Speed (talk about a perfect name), along with Andrew Willis, who runs The Driveway Crit Series and also enjoys racing his bicycle halfway across the country (literally), think I can tackle a 200-mile bike race at the end of March.
I’m not so sure about that, but I crave adventure, and this smells like a big one to me.
Frankly, though, I’m scared. The farthest I’ve ever ridden a bike in one sitting is about 110 miles. But I do love to ride. I pedal to work almost every day, and last summer I rode all the way across Iowa. Those 420 miles, though, were spread over seven days, and interspersed with stops for pork chops, slip ‘n slides and beer during the Register’s Annual Great Bicycle Ride Across Iowa.
Willis wants me to ride 200 miles all at once, kind of like the way he raced from California to Colorado last summer. He says I could do it tomorrow if I wanted, although it would hurt really badly. But if I trained, he says, and mentally prepared for the challenge, he thinks I could finish.

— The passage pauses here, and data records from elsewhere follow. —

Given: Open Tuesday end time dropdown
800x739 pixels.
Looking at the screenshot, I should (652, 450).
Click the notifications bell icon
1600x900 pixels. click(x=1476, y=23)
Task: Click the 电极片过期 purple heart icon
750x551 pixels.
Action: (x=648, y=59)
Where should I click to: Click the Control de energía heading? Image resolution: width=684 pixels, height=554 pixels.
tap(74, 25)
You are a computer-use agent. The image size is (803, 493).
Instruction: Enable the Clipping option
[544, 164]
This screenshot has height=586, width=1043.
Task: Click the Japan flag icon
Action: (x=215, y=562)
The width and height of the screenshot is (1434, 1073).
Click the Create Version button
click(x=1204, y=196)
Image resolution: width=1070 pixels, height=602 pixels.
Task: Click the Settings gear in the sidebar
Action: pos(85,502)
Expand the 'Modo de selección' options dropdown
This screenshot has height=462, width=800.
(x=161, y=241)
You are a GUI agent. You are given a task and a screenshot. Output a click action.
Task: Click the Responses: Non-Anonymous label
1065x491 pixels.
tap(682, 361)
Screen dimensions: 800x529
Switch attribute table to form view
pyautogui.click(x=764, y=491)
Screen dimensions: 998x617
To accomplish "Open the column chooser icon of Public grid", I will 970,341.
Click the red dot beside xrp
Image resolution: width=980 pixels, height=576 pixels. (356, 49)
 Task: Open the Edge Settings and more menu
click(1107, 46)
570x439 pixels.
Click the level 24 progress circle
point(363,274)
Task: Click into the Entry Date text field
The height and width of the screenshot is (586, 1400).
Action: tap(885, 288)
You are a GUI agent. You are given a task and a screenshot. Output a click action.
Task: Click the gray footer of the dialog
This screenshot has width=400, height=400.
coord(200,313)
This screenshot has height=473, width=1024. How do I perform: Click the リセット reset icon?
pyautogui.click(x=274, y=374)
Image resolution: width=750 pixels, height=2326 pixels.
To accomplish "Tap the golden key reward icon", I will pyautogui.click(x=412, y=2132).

Finishing is the only goal I’d have if I agree to do the Texas RAAM Challenge on March 25.
Cyclists who compete in the race, which starts and finishes in Marble Falls and winds its way all over the Hill Country, choose from 200 or 400 mile distances. (Willis is doing the 400-miler, and is also trying to talk Lance Armstrong into joining him. More on that later.)
Willis sent me to Pedal Hard to visit with Speed, who apparently knows how to whip cyclists into shape. Luckily, I’ve got a good cardio base. I swim five or six days a week and bike to work four or five.
But 200 miles on a bike at once?
No problem, Speed says. I just have to set priorities and get lots of seat time. I’d have to cut down on swim practice, report to a training session at Pedal Hard once a week, and follow his directives on getting two more good rides in each week.
(“You don’t want to burn that engine hot all the time,” he told me after I whined about missing so much swimming. “And it would behoove you to get into a state of uncomfortableness.”
The biggest obstacle for me is my schedule. I travel for work nearly non-stop, and February and March are packed with trips. When would I train?
The good news, according to both Willis and Speed, is that to do a race that might take me 16 or 17 hours doesn’t mean I have to build all the way up to that time or distance. Speed says if I get in a few back-to-back four- or five-hour rides between now and then, along with lots of regular cycling, I can do it. I need to work on nutrition and mental fortitude, too.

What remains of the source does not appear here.